Phi-4 — small model, big performance
Phi-4 is Microsoft's small language model, optimised specifically for instruction following, STEM reasoning and coding. At 14B parameters it delivers quality that rivals much larger models on many benchmarks, while fitting in 9 GB VRAM. The Mini variant (3.8B) runs on almost any GPU.

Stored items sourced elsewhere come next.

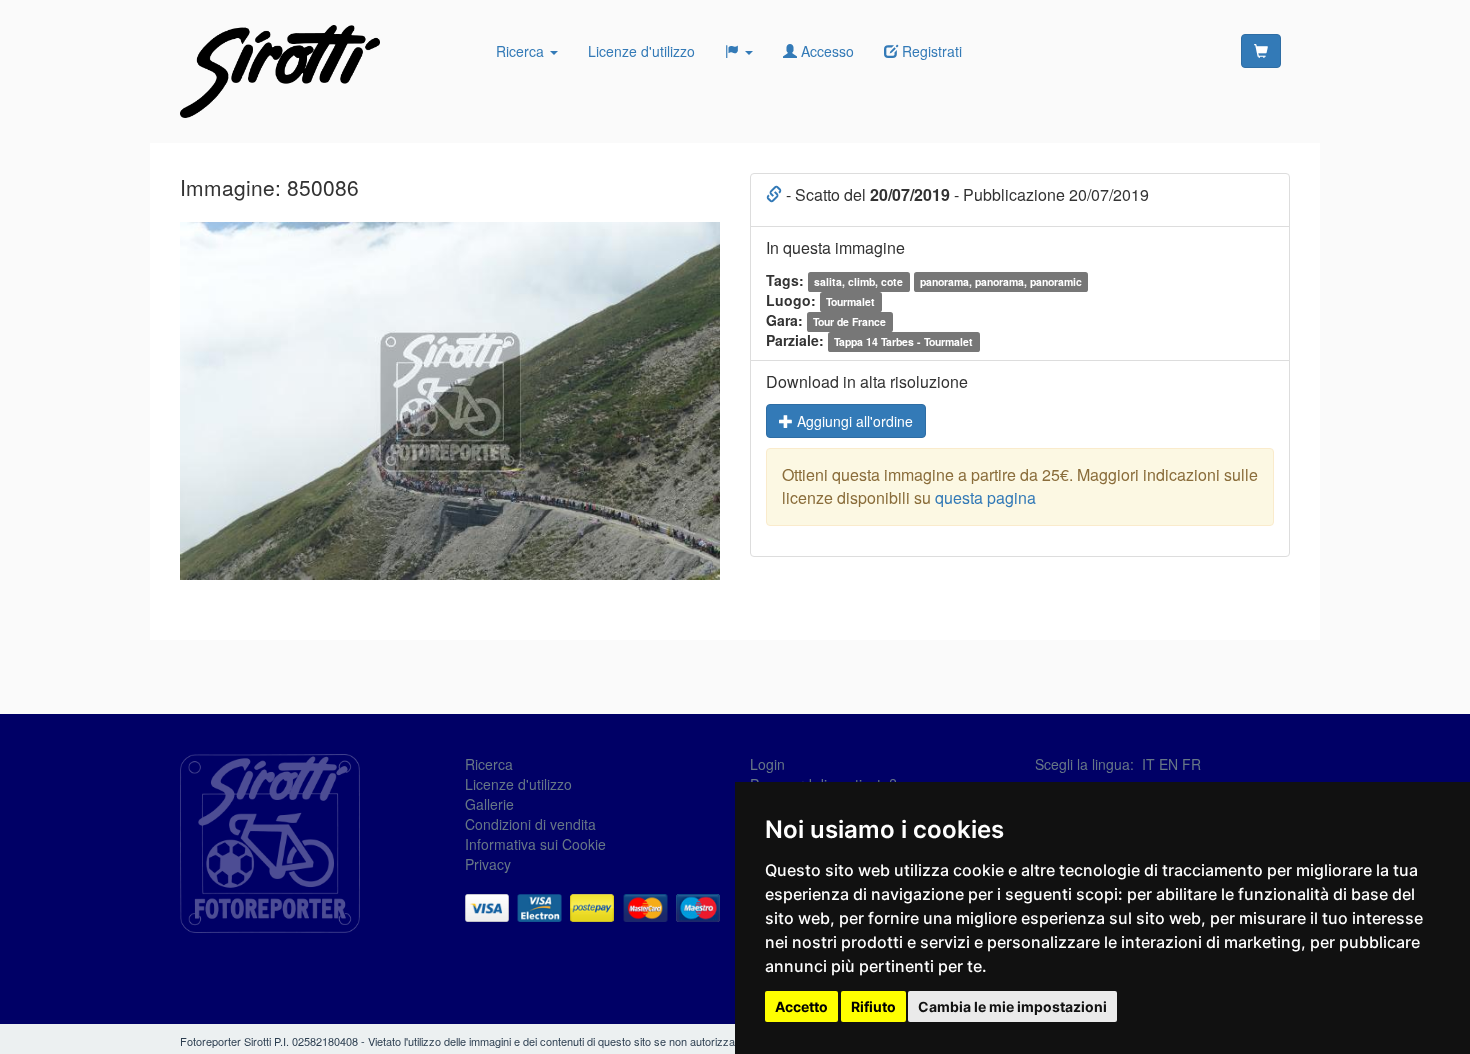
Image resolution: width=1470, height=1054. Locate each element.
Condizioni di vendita (530, 824)
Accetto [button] (801, 1006)
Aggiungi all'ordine (853, 421)
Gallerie (489, 804)
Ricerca (522, 51)
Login (767, 764)
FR (1191, 764)
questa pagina (985, 497)
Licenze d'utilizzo (641, 51)
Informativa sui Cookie (535, 844)
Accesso (825, 51)
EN (1168, 764)
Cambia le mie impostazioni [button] (1012, 1006)
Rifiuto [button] (873, 1006)
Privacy (488, 864)
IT (1148, 764)
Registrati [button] (930, 51)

| Variant | Size | Min VRAM | Pull command |
|---|---|---|---|
| Phi-4 14B | 8.2 GB | 9 GB | ollama pull phi4 |
| Phi-4 Mini 3.8B | 2.5 GB | 4 GB | ollama pull phi4-mini |
What Phi-4 is best at
- STEM and mathematics — specifically trained on high-quality STEM data
- Code generation — strong performance on coding benchmarks for its size
- Instruction following — precise, concise responses with minimal hallucination
- Low-VRAM machines — Phi-4 Mini at 2.5 GB is one of the best quality-to-size models available
Gemma 2 — compact and capable
Gemma 2 is Google's open-source model, available in 2B, 9B and 27B sizes. The 2B variant is remarkably capable for its size and runs on almost any hardware — including CPU-only systems with 8 GB RAM. It is a strong choice for embedded applications, edge devices or machines with minimal VRAM.
| Variant | Size | Min VRAM | Pull command |
|---|---|---|---|
| Gemma 2 2B | 1.6 GB | 3 GB | ollama pull gemma2:2b |
| Gemma 2 9B (default) | 5.4 GB | 7 GB | ollama pull gemma2 |
| Gemma 2 27B | 16 GB | 20 GB | ollama pull gemma2:27b |
What Gemma 2 is best at
- Low-VRAM / CPU-only — 2B runs on 3 GB VRAM or 8 GB RAM
- Fast responses — very high tokens/s for its quality level
- General tasks — Q&A, summarisation, writing
Phi-4 vs Gemma 2 — which should you choose?
| Phi-4 Mini (3.8B) | Gemma 2 2B | Phi-4 (14B) | Gemma 2 9B | |
|---|---|---|---|---|
| Best for | STEM, coding | Ultra low VRAM | Quality coding/reasoning | Balanced quality |
| VRAM | 4 GB | 3 GB | 9 GB | 7 GB |
| Speed | Fast | Very fast | Moderate | Fast |